> Hello from another world!
. I am in India and I love it! After three airplane rides, two of which were terrifying, we arrived at the Sri Ram Ashram, which houses an orphanage. The children range in age from 3 to early 20’s. They have a busy schedule with morning exercises, school, study hall, and evening prayers. There is some time to hang out with them every day, especially on school holidays. They are so welcoming, friendly, curious and funny. I am so embarrassed because they all remember my name (60 children), and I still have to ask most of them their names time and time again. Note to self… brush up on brain exercises before it’s too late.
. Friends alerted me to the driving in India. I thought I would be used to driving in foreign countries after spending so much time in Bali. It’s the same-same but different. Both places pretend there are lanes and directions but only when it’s convenient. India is worse because they drive much faster, the roads are shared with cows, pigs, dogs, pedestrians, bicycles, horse and cart, auto rickshaw (tuk-tuk), bicycle rickshaw, buses, huge trucks and motorbikes, and the drivers really like to play chicken. It’s kind of scary when the driver of a very old car (ie. lacking power) tries to pass two trucks on a blind curve and a big truck is barreling down the street the opposite way and our driver has to squeeze between the trucks he is trying to pass. Sometimes I think the tuk-tuk we ride to town is going to tip over because there are 10-16 people in it. (This 3-wheeled vehicle seems built for five at the most but I guess that would be considered empty). Indians LOVE their horns and keep their hands on it most of the time. My hearing is not going to be the same when I leave next week. Between the horns blowing all the time and the explosives and whistles going all night long (to keep the monkeys, elephants and thieves away, I’m told) my ears are taking a beating.

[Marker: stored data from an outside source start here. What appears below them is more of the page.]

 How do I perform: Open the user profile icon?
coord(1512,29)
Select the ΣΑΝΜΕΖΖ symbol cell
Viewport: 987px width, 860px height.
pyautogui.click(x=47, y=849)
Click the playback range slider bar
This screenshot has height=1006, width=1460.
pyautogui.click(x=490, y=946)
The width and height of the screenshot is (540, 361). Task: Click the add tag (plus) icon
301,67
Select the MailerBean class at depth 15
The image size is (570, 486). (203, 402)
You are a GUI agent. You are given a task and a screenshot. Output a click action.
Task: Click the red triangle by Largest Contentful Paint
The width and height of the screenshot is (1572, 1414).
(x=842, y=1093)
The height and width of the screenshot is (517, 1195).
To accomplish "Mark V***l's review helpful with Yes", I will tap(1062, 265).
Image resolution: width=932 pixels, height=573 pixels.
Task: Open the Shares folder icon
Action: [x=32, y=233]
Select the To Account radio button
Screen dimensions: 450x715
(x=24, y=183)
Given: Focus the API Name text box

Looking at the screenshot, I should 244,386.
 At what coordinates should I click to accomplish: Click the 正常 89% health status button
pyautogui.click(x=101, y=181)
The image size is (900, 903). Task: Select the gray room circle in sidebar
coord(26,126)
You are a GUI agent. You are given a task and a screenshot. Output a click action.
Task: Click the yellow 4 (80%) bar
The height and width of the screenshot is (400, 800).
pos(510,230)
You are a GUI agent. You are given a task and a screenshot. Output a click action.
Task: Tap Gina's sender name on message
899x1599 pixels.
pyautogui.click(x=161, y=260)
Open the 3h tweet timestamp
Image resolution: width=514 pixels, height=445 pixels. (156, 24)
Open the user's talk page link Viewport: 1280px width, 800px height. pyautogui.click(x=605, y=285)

. Gotta love this village life though. Today when we were returning to the ashram after a short walk to the local village for some supplies, we noticed nine big cows heading down the narrow dirt path we were walking on. They were running! I was in flip-flops because I have an infected toe and shoes hurt, so I was not keen on stepping aside in the high grass next to us. Luckily they were not as wild as they looked (eyes wide open, drool falling from their mouths as they charged forward) and the young boy who was taking them to the river to drink had it under control.
. The children we meet in the village always say “One photo” when passing us. They love to look at it and are so polite, thanking us for taking their photo. It is me who is thankful for the poses they are willing to do.
. I have learned I can live without the comforts I’ve grown used to… like washing machines, showers, heaters and a real mattress. My hips and thighs are a little bruised from sleeping on this flat material covering the plywood bed, and I’m counting the nights left needing to sleep on it with fewer blankets than I really want, but I can do it and I actually sleep well most nights. We wash our clothes in buckets and hang them on the roof, hoping that the monkeys that live all over do not steal them. We take sticks up to the roof with us just in case we need to scare them away. I have grown accustomed to bathing myself with a bucket (filled with hot water brought in from the sink across the hall) and a cup. I love the non-western toilets and have already asked Steve to replace our toilet in Santa Cruz when we return. I miss fresh veggies and fruits but don’t really mind eating dal for breakfast and dinner… day after day after day.
. There will be a wedding here in a couple of days. Everyone is so excited. The girls are so happy that most of the western women will be wearing saris. They are talking about all the jewelry we need, the make-up, the hair styles. There will be a mehendi and dance party for all the girls and women the day before the wedding. It is a Sikh wedding, which is a little different than a Hindu wedding. The groom will ride in on a horse, accompanied by a band and his family. All sorts of rituals will be performed, including hiding the grooms shoes (demanding a ransom for them) and wailing when the bride leaves with her new family. We are fortunate to be here for this exciting event.
. Besides life at the ashram, we’ve visited Rishikesh (shopping, eating and visiting holy sites) and areas around Haridwar. One of the highlights was the Ma Anandamayee ashram, where we were able to meditate and sing with her devotees.
. There is so much of India to visit. We already know we must return soon. We have grown attached to the children here at the ashram. The people in the village and town who are so amused and bewildered by these funny white people are really very nice to us, as weird as we must seem to them. (Sometimes we are buying 100 bags of chips to bring back to the children in the ashram which garners the strangest looks.)
. I guess this was not the quick check in I thought it would be since I’m typing this on an iPod which has a very small keyboard. And yet I’ve barely told the story of visiting beautiful India.
. I am going to try to sleep now, with the loud music from a party going on in the field outside the ashram, which only gets louder as the night goes on. At least this has deterred the night watchman from his explosions and whistles. Guess the elephants don’t appreciate the music ad much as I do.
> Much love to you all, and after 6 more flights we will be back in Santa Cruz. Looking forward to seeing our friends and family when we return!